I wish to solve multimodal distribution optimization in two stage approach. Example usecase is newsvendor problem; order quantity should be optimized for the multimodal-shaped demand due to its mixed customer types or high seasonality. By two stage approach, I mean a support division approach where random variable is an indicator variable for divided region of a support (e.g. certain range of demand); this has the effect of preventing robust solution being too conservative by making final objective, worst case cost, as the combination of respective worst case cost of subproblems (approach in robust optimization1). Based on the experiment which compared this method with two existing models that assumed full or no distributional information at the decision stage, this approach outperformed the other two especially for multimodal distribution (korean preprint and its profit comparison plot below).

Below are few questions I need to address to further this research.

  1. Could I address variational approximation’s uncertainty underestimation problem with support division approach? This might prevent zero-avoiding property by forcing the probability to intermediate zero regions (normalization may be needed) and therefore keep the approximation to concentrate on one peak with the largest variance. In other words, inflating the denominator of KLD, true distribution density, could lead to lower penalty and improve compactness and concentration.
  2. What is the role and effect of time in applying variational approximation? Mean-field variational posterior becomes extremely concentrated in the existence of strong correlation. For example, temporally factored variational methods for time series models will result in much narrower posterior approximation. I wish to focus on these case and truly understand phrases like “compactness property of variational inference leads to a failure to propagate posterior uncertainty through time” and “mean-field approximations are most over-confident exactly when they are poorest” from Turner10. Comparing with its application on clustering would help.
  3. Could high seasonality be modeled as mixture models?
    This would be the extension of my previous research, Mixed pooling of seasonality for time series forecasting  [Paper] [Code].

This is the two stage approach, stochastic formulation provided in this paper.

range forecast for travel time on arc (i,j) of vehicle k is given as [\bar{t}^{\xi}-d^{\xi}, \bar{t}^{\xi}-d^{\xi}]

This is the profit comparison plot for multimodal distribution from preprint: Interval divide (support division) approach has highest performance.

profit ratio of three model by \beta (margin ratio)

This is a nice introduction on mixture models implementation in Stan by Michael Betancourt.

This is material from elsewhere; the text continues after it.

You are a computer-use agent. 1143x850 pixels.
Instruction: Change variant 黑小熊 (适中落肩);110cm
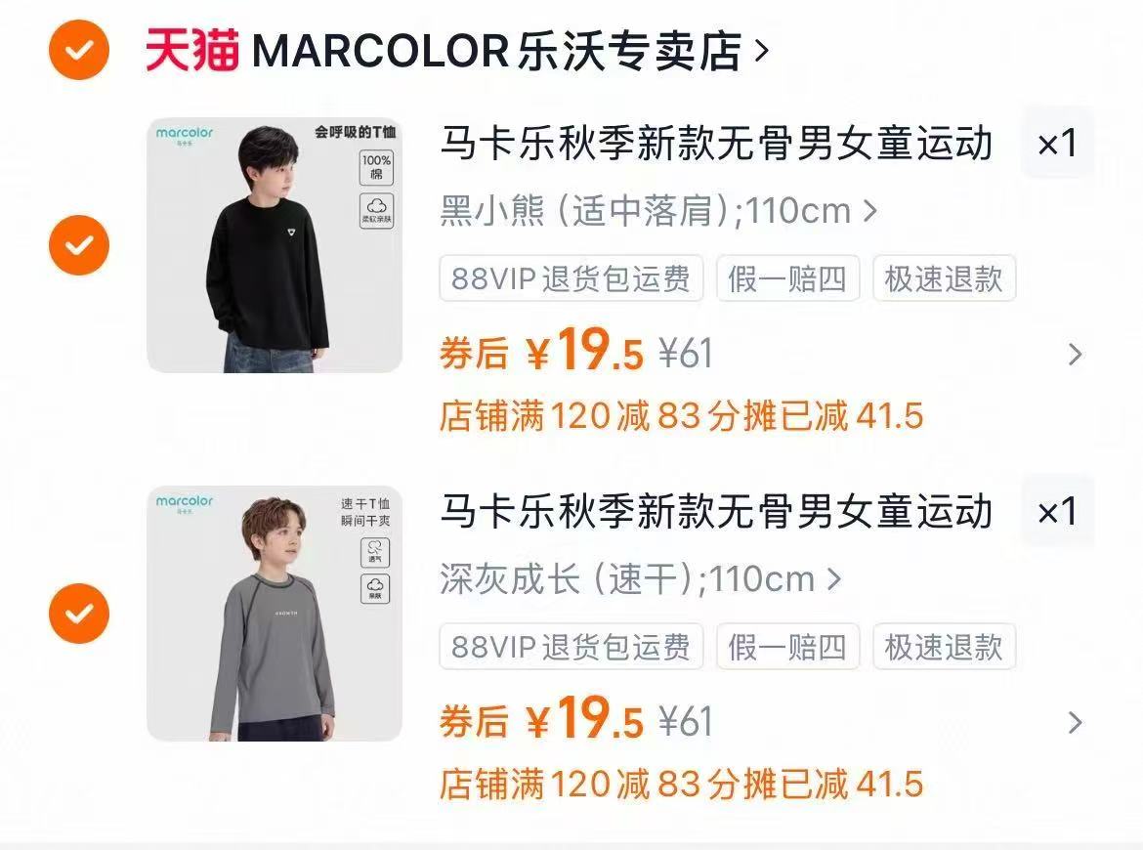(658, 211)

  1. In robust optimization, to address the problem of extreme conservatism of worst case scenario, the following have been attempted. Constraint relaxation approach where \lambda constraints out of m constraints are allowed to be violated from Bertsimas04. Another is support division (or two stage) approach where final worst case is the combination of respective subproblem’s worst case by adding range index random variable. Section 3 of this paper reframe the vehicle routing problem for cases where accurate range forecasts of each range being realized is possible.